Secondo il brano sull'ipotesi di ricollocare la popolazione di Gaza nel Sinai, quante persone residenti nella Striscia di Gaza riguarderebbe il trasferimento?

Brano proposto
----

Israele: ipotesi di ricollocare nel Sinai la popolazione di Gaza

L‘agenzia di stampa russa TASS,  in un articolo datato 31 ottobre 2023, menziona che l’intelligence israeliana ha proposto l’idea di trasferire i 2,3 milioni di palestinesi residenti nella Striscia di Gaza nella penisola egiziana del Sinai.

Questa proposta, seppur è definita come un “documento concettuale” dal governo israeliano – che ha chiarito che si tratta di una delle ipotetiche alternative – ,  suggerisce di spostare i residenti di Gaza in tendopoli nella penisola settentrionale del Sinai, costruendovi città permanenti e creando un corridoio umanitario.

----

Voci archiviate

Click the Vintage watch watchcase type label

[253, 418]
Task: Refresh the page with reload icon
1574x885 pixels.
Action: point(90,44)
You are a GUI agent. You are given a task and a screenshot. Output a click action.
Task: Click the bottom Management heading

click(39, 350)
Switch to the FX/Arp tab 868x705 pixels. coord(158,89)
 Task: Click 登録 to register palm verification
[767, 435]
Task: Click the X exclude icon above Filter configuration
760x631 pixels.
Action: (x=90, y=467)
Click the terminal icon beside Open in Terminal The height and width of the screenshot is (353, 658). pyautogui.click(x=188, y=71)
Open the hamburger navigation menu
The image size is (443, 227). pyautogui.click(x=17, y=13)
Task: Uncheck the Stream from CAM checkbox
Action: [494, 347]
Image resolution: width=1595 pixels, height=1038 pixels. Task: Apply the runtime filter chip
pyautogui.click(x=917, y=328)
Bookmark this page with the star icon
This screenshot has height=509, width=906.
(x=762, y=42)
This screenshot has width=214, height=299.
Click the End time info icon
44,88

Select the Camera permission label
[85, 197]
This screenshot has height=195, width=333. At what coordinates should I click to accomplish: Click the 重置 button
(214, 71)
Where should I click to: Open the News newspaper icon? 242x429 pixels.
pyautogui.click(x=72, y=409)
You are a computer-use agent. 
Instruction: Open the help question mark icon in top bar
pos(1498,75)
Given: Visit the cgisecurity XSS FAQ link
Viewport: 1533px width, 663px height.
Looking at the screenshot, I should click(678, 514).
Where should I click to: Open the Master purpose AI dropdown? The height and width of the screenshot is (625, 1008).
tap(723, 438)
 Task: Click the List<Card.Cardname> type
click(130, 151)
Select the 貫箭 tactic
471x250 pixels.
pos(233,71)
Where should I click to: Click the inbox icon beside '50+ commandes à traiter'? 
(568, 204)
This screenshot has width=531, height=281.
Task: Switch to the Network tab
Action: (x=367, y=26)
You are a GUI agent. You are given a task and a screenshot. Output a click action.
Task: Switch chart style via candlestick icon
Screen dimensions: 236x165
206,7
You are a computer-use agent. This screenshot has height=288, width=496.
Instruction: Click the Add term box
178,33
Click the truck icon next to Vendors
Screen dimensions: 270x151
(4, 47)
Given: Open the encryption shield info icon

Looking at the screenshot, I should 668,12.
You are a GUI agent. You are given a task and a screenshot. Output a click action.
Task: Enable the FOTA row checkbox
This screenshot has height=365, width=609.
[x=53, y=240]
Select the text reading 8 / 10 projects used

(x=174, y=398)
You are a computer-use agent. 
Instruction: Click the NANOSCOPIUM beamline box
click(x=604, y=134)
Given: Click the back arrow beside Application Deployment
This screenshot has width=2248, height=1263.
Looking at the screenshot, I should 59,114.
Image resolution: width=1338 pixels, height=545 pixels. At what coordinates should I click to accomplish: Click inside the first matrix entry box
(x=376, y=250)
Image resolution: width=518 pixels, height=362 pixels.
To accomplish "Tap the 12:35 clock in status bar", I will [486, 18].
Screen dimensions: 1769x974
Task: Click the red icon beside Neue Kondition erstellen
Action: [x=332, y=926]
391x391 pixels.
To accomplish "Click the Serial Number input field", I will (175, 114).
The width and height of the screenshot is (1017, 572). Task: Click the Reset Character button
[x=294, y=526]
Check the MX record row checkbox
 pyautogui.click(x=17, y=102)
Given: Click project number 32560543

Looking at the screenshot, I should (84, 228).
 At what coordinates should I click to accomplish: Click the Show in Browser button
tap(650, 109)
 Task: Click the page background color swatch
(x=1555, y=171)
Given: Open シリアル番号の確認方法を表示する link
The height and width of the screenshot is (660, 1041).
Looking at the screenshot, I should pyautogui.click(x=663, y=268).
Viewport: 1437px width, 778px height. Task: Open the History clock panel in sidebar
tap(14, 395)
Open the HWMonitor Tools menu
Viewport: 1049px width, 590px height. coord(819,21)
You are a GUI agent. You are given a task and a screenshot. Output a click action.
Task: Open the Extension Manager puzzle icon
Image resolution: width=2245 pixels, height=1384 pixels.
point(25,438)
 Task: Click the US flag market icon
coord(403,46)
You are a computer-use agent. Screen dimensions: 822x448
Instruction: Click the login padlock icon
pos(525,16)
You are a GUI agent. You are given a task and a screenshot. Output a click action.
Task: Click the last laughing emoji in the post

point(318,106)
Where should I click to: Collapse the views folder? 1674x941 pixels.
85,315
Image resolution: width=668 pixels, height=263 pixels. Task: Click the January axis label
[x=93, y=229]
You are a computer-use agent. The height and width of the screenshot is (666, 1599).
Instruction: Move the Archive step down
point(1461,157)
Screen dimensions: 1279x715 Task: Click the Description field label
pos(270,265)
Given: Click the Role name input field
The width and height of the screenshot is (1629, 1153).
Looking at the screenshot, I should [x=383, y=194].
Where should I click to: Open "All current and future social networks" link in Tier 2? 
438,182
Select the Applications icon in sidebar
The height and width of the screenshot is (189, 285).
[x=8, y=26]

----

Soluzione dell'esercizio
2,3 milioni di palestinesi.